Explicit androcentrism
Ten items from Bailey et al. (2020; e.g., “Men should be more central to society than women”) measured participants’ explicit androcentrism (1 = strongly disagree, 7 = strongly agree).
Gender exposure
Participants rated four items on a 100-point sliding response scale with “100% women” and “100% men” as endpoints, and “equal % of men and women” as the midpoint: “Thinking about your work place or your place of education, what percentage of your colleagues/fellow students are women or men?”; “What percentage of your supervisors at work or professors at your university are women or men?”; “What percentage of your acquaintances are women or men?”; and “What percentage of your friends are women or men?” Interitem correlations were low; only the two items asking about acquaintances and friends showed robust correlations across cultures (see Table 2) and were therefore mean-scored. Responses were coded such that higher scores indicated greater relative exposure to men than women.
Step 2: Image gender ratings
We then obtained gender ratings of the images created in Step 1, using both machine-learning and human raters. To acquire machine-learning ratings, we used the FACE API of the Cognitive Services module (formerly “Project Oxford”) provided by the crowd computing service Microsoft Azure. The API uses 27 face landmarks to classify faces on various dimensions using artificial intelligence algorithms. Regarding gender detection, its accuracy is nearly perfect (97%; Jung et al., 2018). Two variants of the algorithm were used to gender-classify the images generated by participants in Step 1.
First, we used the API’s standard gender detection algorithm to classify faces by their gender in a categorical fashion as either a woman, a man, or genderless/gender-neutral. Second, to obtain a more refined estimate, we trained a model with the aggregate male and female images that are displayed in Figure 1. Using this trained model, we estimated the probability that each image generated by the participants in Step 1 represented either the aggregate male image or the aggregate female image, relative to the base image. To do so, we first calculated two probability scores for each participant-generated image to capture the degree to which each image represented the aggregate male image and the aggregate female image shown in Figure 1. These two resulting scores ranged from 0 to 1, with 1 indicating maximum probability. Next, it was necessary to adjust these scores for the base image to control for the possibility that, due to random chance, the different iterations of the base image (i.e., base image + noise) may have been more male- or female-looking. Thus, we estimated the probability that the different iterations of the base image (i.e., the base image + 600 different patterns of random noise) represented the aggregate male image and female image on average. Finally, we subtracted these average probability values obtained for the base images from those obtained for each participant-generated image. Through this process, we obtained two final values for each participant-generated image, one reflecting the probability that the image represented the aggregate female image relative to the base image, and another reflecting the probability that the image represented the aggregate male image relative to the base image.
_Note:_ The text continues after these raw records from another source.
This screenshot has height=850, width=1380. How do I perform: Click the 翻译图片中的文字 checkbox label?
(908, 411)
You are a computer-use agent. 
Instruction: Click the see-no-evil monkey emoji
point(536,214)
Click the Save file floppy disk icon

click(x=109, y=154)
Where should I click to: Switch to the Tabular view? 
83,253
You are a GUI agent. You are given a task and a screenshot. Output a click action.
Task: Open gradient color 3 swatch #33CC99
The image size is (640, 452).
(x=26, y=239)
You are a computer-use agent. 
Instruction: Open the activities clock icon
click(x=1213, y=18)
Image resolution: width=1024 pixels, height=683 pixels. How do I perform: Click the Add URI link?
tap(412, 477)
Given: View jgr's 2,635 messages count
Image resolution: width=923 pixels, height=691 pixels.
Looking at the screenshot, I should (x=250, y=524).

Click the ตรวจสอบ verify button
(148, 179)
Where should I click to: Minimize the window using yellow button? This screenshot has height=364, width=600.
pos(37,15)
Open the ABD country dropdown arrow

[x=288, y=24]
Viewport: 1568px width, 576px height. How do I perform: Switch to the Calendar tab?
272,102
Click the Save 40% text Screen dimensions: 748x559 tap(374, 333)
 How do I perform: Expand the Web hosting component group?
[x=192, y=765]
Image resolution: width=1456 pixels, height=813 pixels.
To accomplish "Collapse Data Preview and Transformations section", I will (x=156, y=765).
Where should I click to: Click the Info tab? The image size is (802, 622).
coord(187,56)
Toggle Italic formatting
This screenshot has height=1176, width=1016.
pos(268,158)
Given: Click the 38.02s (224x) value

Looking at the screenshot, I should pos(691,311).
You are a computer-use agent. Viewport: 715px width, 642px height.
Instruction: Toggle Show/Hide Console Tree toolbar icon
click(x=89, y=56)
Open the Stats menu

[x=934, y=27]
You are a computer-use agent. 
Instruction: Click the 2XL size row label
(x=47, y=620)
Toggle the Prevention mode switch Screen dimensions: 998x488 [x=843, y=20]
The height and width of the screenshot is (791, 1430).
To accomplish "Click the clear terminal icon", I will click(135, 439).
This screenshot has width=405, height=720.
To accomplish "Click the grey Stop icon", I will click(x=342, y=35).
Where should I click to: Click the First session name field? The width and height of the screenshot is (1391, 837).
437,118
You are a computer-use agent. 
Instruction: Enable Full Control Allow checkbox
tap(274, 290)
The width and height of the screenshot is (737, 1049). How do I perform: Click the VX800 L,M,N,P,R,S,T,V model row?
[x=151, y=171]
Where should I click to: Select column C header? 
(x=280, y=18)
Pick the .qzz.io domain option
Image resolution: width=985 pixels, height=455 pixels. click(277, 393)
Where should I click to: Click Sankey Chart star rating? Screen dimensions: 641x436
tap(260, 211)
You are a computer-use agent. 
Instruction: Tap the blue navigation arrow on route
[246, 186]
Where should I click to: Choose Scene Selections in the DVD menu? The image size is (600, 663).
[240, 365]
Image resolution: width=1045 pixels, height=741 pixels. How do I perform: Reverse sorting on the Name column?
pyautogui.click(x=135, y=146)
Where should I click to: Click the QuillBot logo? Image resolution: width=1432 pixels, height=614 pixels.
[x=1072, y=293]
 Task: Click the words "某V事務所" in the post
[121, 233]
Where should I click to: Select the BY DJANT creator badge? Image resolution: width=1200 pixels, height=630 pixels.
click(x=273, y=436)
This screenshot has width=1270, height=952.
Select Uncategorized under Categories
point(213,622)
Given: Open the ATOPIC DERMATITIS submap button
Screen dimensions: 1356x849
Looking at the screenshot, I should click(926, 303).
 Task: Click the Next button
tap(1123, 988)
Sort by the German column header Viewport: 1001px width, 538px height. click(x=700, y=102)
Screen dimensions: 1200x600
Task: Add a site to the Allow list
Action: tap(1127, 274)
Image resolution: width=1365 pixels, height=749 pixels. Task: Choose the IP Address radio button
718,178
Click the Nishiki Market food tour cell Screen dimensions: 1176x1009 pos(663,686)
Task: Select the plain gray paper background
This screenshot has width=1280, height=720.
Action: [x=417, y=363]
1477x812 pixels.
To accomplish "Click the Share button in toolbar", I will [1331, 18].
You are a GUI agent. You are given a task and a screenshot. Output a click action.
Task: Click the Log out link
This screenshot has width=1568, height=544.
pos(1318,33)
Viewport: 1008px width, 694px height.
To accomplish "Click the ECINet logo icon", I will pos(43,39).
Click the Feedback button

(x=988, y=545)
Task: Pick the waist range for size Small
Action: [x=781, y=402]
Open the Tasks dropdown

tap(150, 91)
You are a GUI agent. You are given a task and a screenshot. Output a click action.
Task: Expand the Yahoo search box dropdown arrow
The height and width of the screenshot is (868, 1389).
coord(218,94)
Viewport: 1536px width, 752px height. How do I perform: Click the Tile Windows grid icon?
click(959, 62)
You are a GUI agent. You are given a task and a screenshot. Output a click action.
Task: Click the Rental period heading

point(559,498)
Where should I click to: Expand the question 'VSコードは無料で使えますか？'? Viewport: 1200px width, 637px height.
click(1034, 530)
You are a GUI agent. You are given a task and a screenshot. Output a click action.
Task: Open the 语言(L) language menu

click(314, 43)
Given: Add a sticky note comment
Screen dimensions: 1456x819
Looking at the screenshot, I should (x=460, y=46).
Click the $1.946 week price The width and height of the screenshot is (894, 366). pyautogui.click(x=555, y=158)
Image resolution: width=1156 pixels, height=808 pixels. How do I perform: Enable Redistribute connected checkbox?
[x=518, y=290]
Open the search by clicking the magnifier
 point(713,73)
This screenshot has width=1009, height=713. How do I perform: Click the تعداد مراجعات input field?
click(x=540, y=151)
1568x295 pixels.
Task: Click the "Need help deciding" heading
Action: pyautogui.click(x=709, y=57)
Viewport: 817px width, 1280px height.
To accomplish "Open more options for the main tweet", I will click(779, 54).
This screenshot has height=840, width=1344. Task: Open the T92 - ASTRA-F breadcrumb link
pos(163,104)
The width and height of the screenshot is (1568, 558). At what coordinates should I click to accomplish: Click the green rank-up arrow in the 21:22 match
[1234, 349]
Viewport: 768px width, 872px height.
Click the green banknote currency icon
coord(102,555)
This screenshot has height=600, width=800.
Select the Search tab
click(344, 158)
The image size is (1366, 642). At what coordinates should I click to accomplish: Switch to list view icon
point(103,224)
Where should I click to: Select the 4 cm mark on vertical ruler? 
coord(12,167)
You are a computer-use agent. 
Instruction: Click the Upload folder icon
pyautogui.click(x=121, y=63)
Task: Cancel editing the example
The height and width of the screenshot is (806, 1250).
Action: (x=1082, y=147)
To corroborate these two types of machine-learning ratings, we asked a supplementary sample of human raters to rate all classification images and 300 images generated by superimposing random noise on the base image (i.e., all original noise stimuli): “To what extent does the individual in the image look like a man or a woman?” (1 = definitely a man, 11 = definitely a woman). The base image stimuli used in Step 1 of this study were created with random noise, and thus it was possible that, just due to random chance, the base image stimuli themselves may have inadvertently encouraged participants to produce images biased toward one gender over the other. To account for this possibility, we had the human raters rate the perceived gender of each of the 300 base image stimuli. We then separately averaged each rater’s gender ratings of these 300 base image stimuli. Next, we subtracted this average score from each rater’s rating of each classification image produced by participants in Step 1. A resulting positive score indicates that a given rater perceives a given classification image more as a woman relative to the base image stimuli. Conversely, a negative score indicates that a given rater perceives a given classification image more as a man. We then merged these adjusted ratings (Level 1) with the individual differences provided by the image generators (Level 2).
Analytic approach
Given recent recommendations regarding the rating of reverse-correlation images, we rated all individual images (rather than the aggregated country-level images; for details, see Cone et al., 2020). We set out to test for the presence of androcentrism in participant-generated images of faces in the different countries based on machine-learning classification. To do so, we adopted two approaches, as described in detail above: (a) we obtained categorical classifications (woman, man, genderless/gender-neutral) for each participant-generated image and chi-square tests for each country, and (b) we obtained probability estimates for each participant-generated image (probability man, probability woman, adjusted for the base image). To analyze the latter probability estimates, we then tested whether the difference between these scores was significant and whether this difference was moderated by the country of investigation, using multilevel analyses in R 4.2.2 (R Core Team, 2022) using the “lme4” (Bates, 2010) and “lmerTest” (Kuznetsova et al., 2016) packages. We visualized results using “ggplot2” (Wickham et al., 2016). When the score for the comparison with the male image was significantly higher than the score for the comparison with the female image, this indicated the presence of androcentrism in the mental imagery of faces. The opposite case—higher comparison scores with the female image than with the male image—indicates the tendency to imagine the typical person’s face as a woman.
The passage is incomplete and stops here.